3.2.5 The company regularly manages documents and records of the information security management system.
3.2.6 Conduct risk management operations based on the safety requirements of the company's operating environment, including information system classification, inventory of information assets, risk identification, risk analysis and assessment, acceptable risk calculation and approval, and execution of risk treatment.
3.2.7 Regularly conduct training and education for information security-related personnel.
3.2.8 Pay attention to outsourcing security and fulfill the responsibility of outsourcing supervision.
3.2.9 To comply with the standard cloud service policy, provide secure, protective, and compliant cloud services.
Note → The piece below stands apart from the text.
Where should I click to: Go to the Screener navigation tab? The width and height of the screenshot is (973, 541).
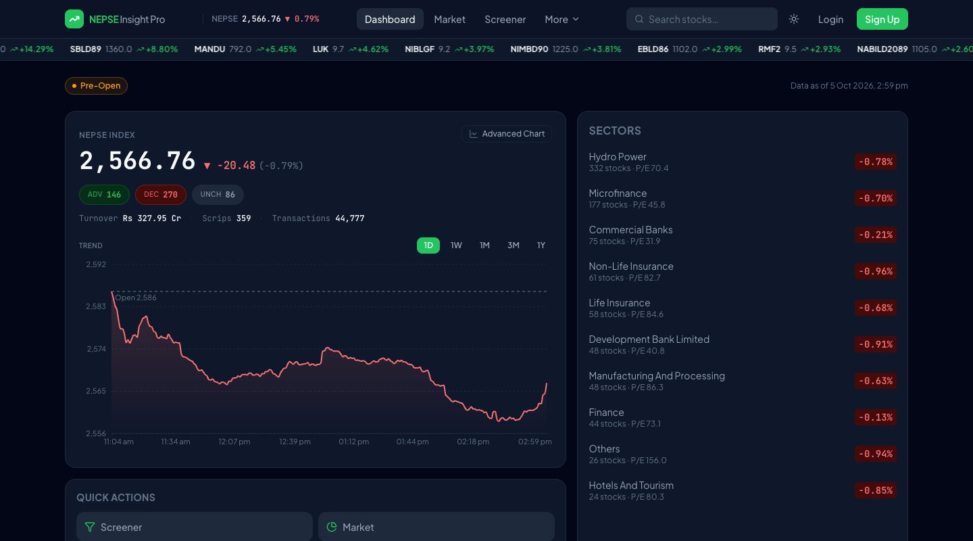coord(505,19)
To ensure that the company's cloud services meet the highest security standards, a series of policies, measures, and procedures have been adopted to protect customer data and systems.
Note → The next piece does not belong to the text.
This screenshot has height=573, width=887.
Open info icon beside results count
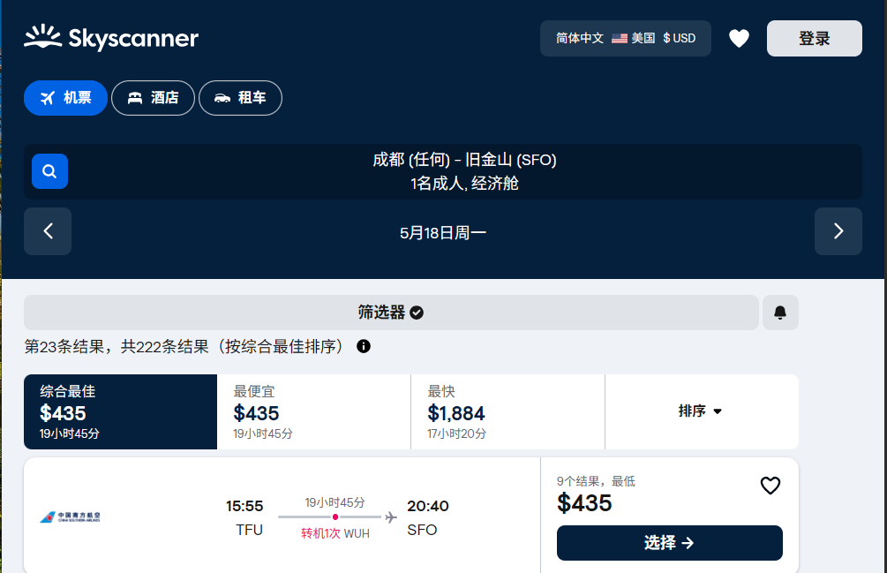364,346
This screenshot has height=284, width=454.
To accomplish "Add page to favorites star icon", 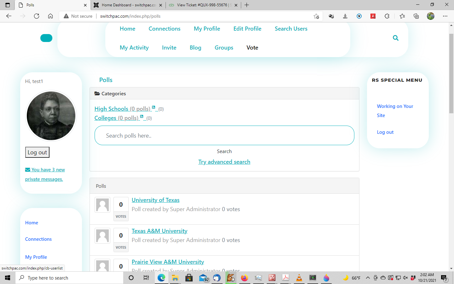I will coord(316,16).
3.2.10 To ensure that the company's business can quickly report and respond to information security incidents, reducing their impact and damage, and ensuring the normal and timely recovery of business operations.
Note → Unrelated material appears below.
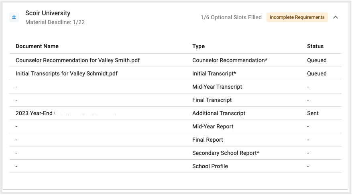Image resolution: width=352 pixels, height=195 pixels.
Task: Click the Additional Transcript type cell
Action: [x=219, y=114]
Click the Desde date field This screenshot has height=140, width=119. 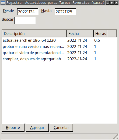pos(28,12)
3.2.11 To enhance the company's ability to respond to information security threats and risks, always stay updated on the latest information security technologies, network attacks, and threat patterns, and use information sharing mechanisms to transmit and exchange the latest information security information for dynamic adjustment of information security defense mechanisms, achieving optimal defense effectiveness.
3.2.12 To ensure the continuous operation of the company's information security, define the principles of information security level control for business continuity management, establish a business continuity operation management process and framework, and write and implement a business continuity plan.
3.2.13 Conduct audit operations to ensure the implementation of various information security control measures.
3.2.14 To ensure the effectiveness of information security management matters and correct non-compliance issues, review the actual implementation of information security every year to achieve the continuous improvement goal of the company's information security.
3.3 Information Security Objectives and Advocacy Assessment
3.3.1 Follow the company's information security policy to set information security objectives.
3.3.2 The information security objectives of the company are as follows:
Ensure the confidentiality, integrity, and availability of information system operations.
Implement the business continuity management of information operations.
Enhance information system security protection.
Improve the awareness and professional competence of the company's employees in information security.
3.3.3 Measurement of Information Security Objectives
The risk management team compiles and proposes measurement items, target values, measurement methods, necessary resources, and measurement results for information security performance and the effectiveness of control measures each year, as a benchmark for performance measurement.
Supervision and measurement operations should be carried out regularly every year, and the results should be submitted to the Information Security Management Committee for review. If there are measurement items that do not meet the target values, corrective measures should be taken by the responsible personnel for those items.
3.3.4 Advocacy of Information Security Objectives
The Information Security Management Committee should promote the requirements for achieving information security objectives to relevant employees, and management should lead and motivate employees to strive to achieve the objectives.